=== What needs to be done ===
Reproduce word for word every line from the one containing "Task: Click the surname Максимов" through the end of the listing below; omit the pictures.

=== Input data ===
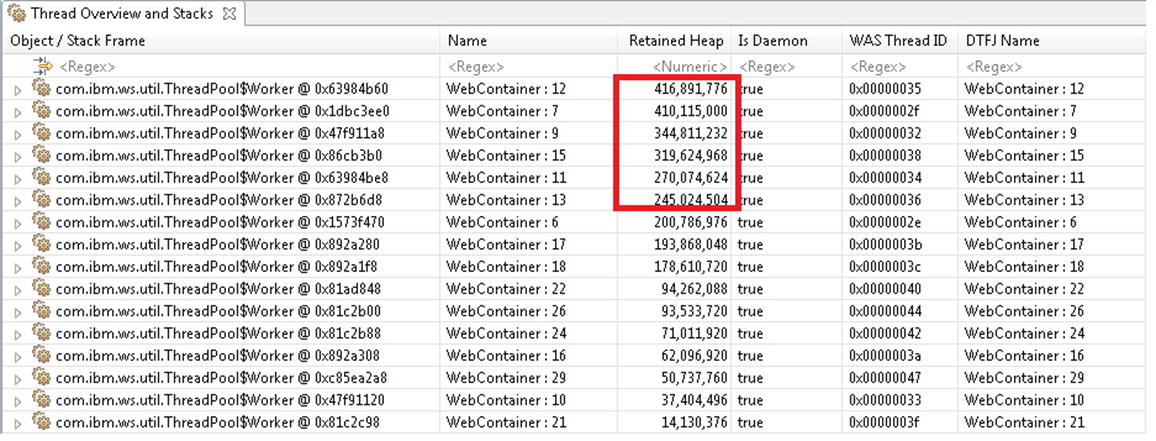This screenshot has width=1156, height=441.
Task: Click the thread icon for WebContainer : 15
Action: point(41,155)
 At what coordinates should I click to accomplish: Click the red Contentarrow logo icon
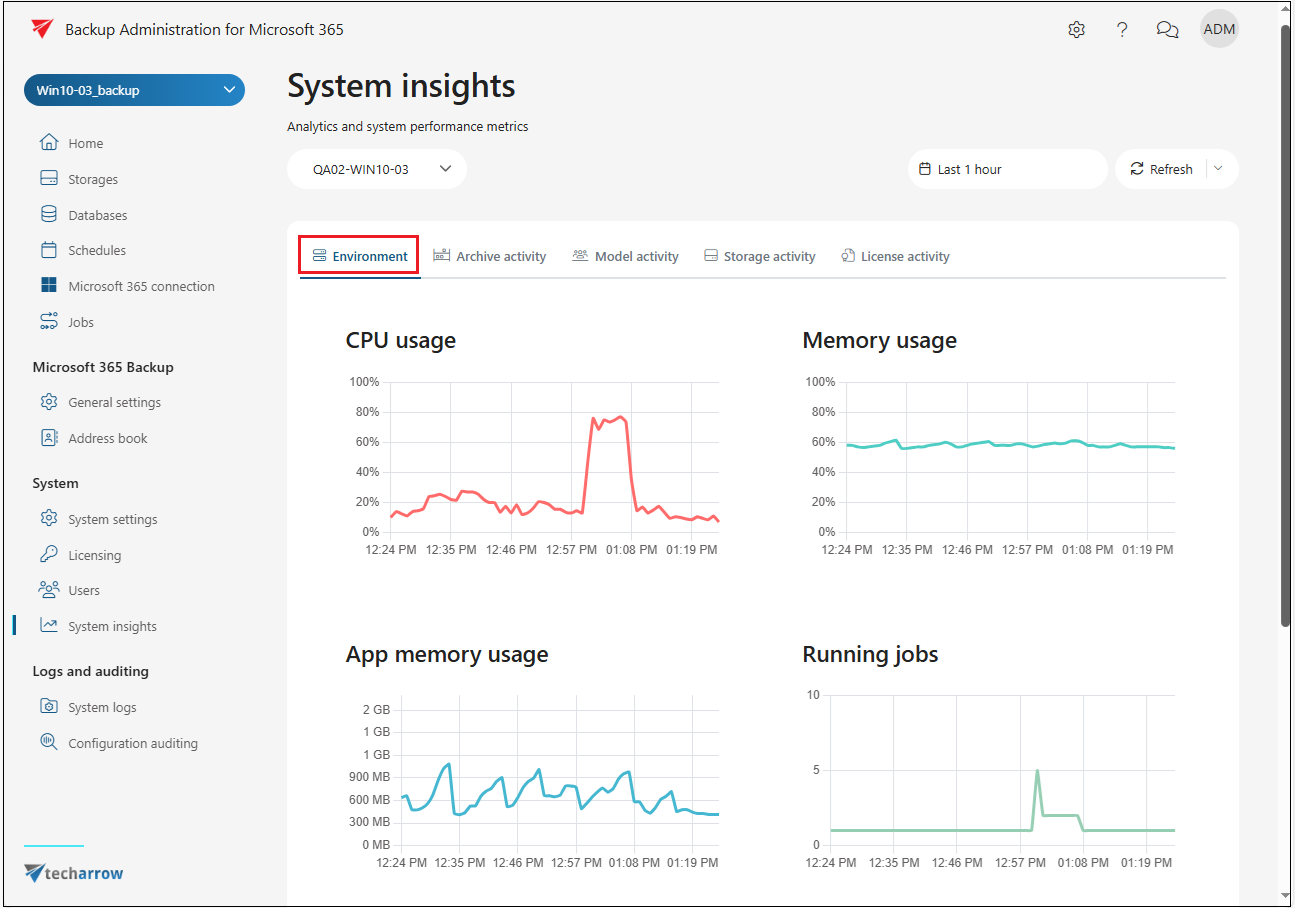pos(42,29)
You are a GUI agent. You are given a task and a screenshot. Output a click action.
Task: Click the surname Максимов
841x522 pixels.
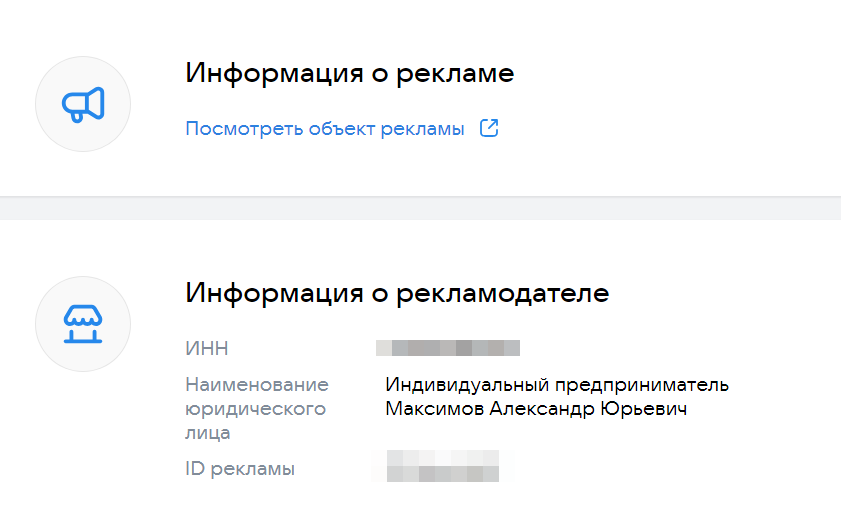(429, 409)
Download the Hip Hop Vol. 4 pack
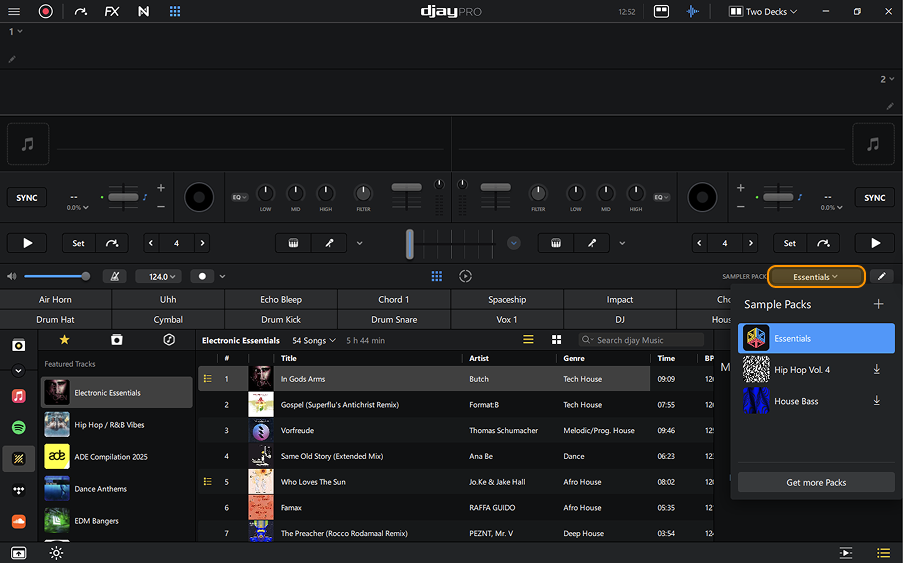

=== Task answer ===
Task: Click the surname Максимов
841x522 pixels.
(429, 409)
Download the Hip Hop Vol. 4 pack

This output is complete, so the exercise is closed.